## [The task]
The answer should be an exact repeat of the stretch of material below from the line containing "Image resolution: width=1353, height=2576." through the line containing "Privacy Policy".

## [Information given]

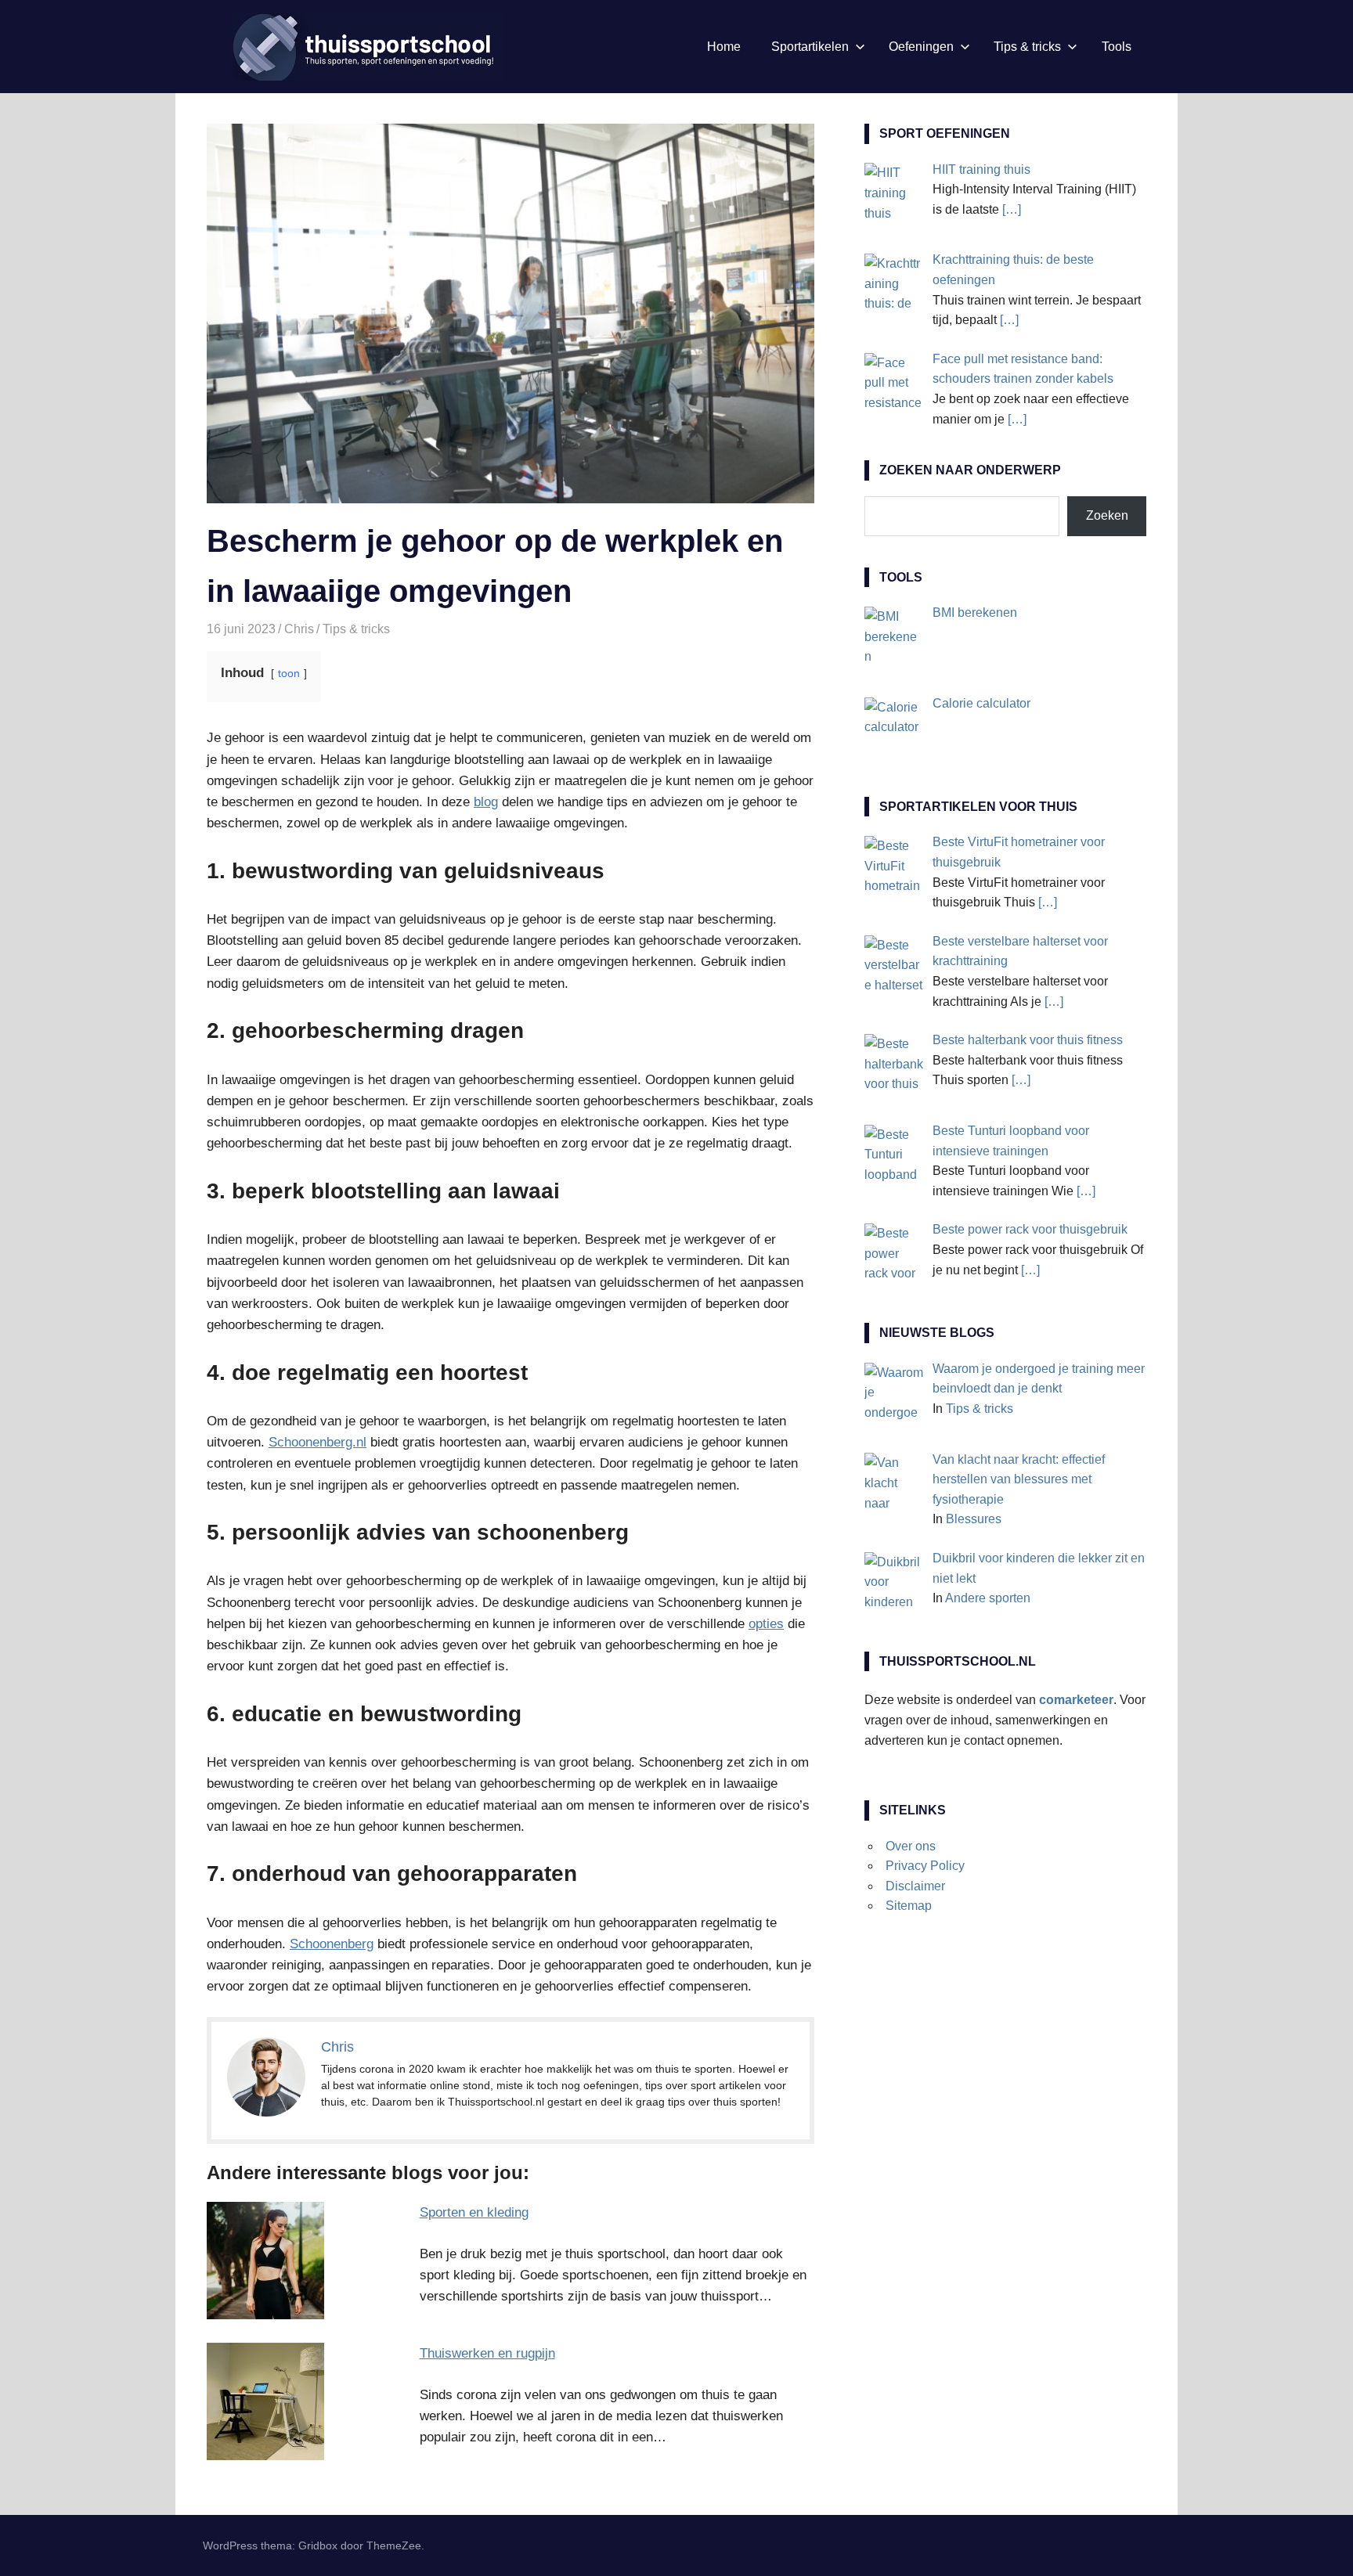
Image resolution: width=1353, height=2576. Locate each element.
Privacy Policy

---

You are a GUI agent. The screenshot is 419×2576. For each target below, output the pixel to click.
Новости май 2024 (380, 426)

---

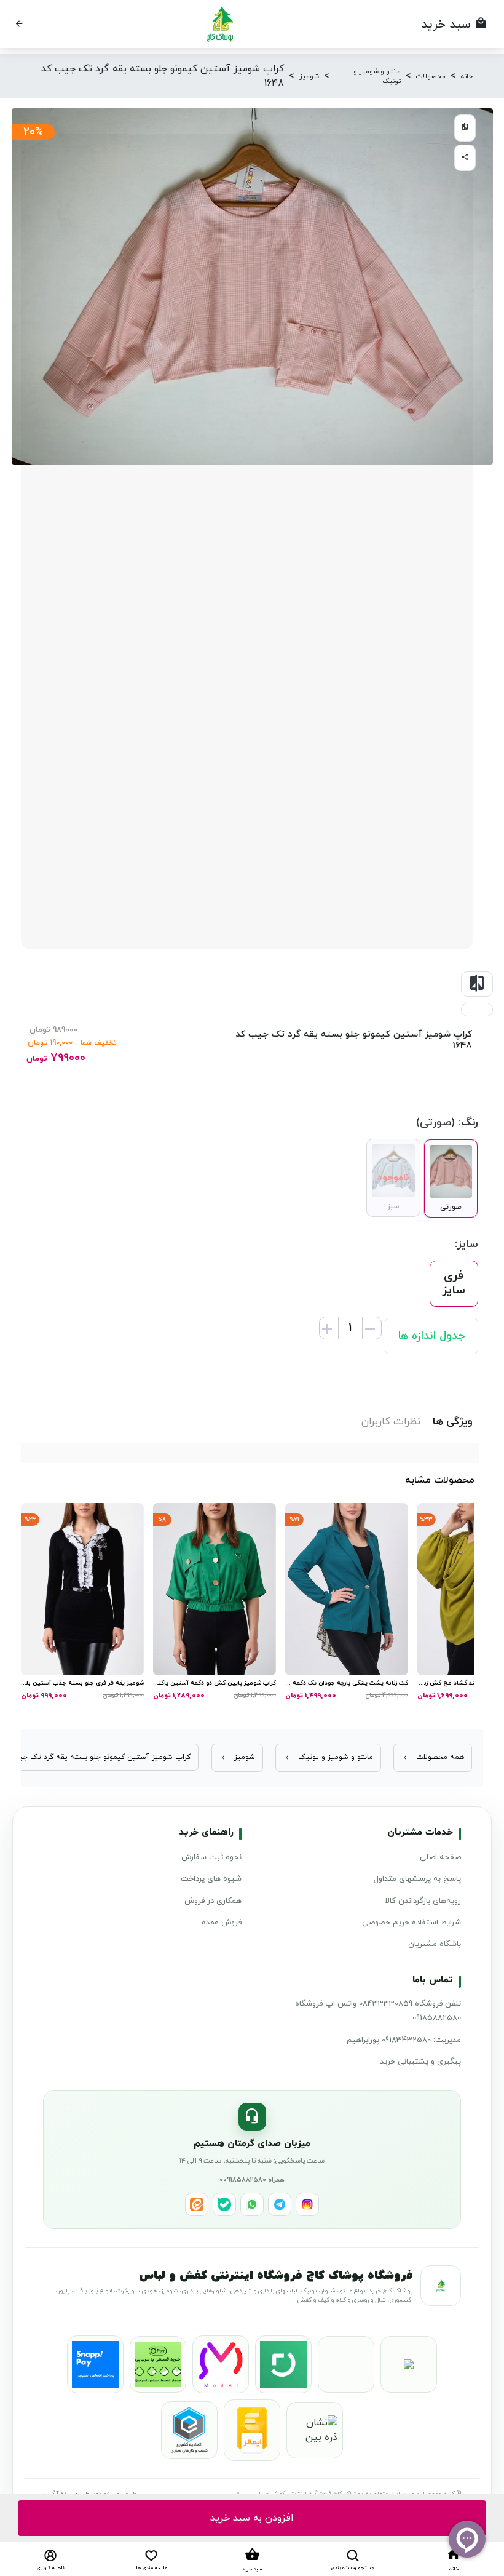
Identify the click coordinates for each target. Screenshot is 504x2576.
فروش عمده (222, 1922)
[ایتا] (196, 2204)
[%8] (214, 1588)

## [Result for this exercise]
Image resolution: width=1353, height=2576. Locate each element.
Privacy Policy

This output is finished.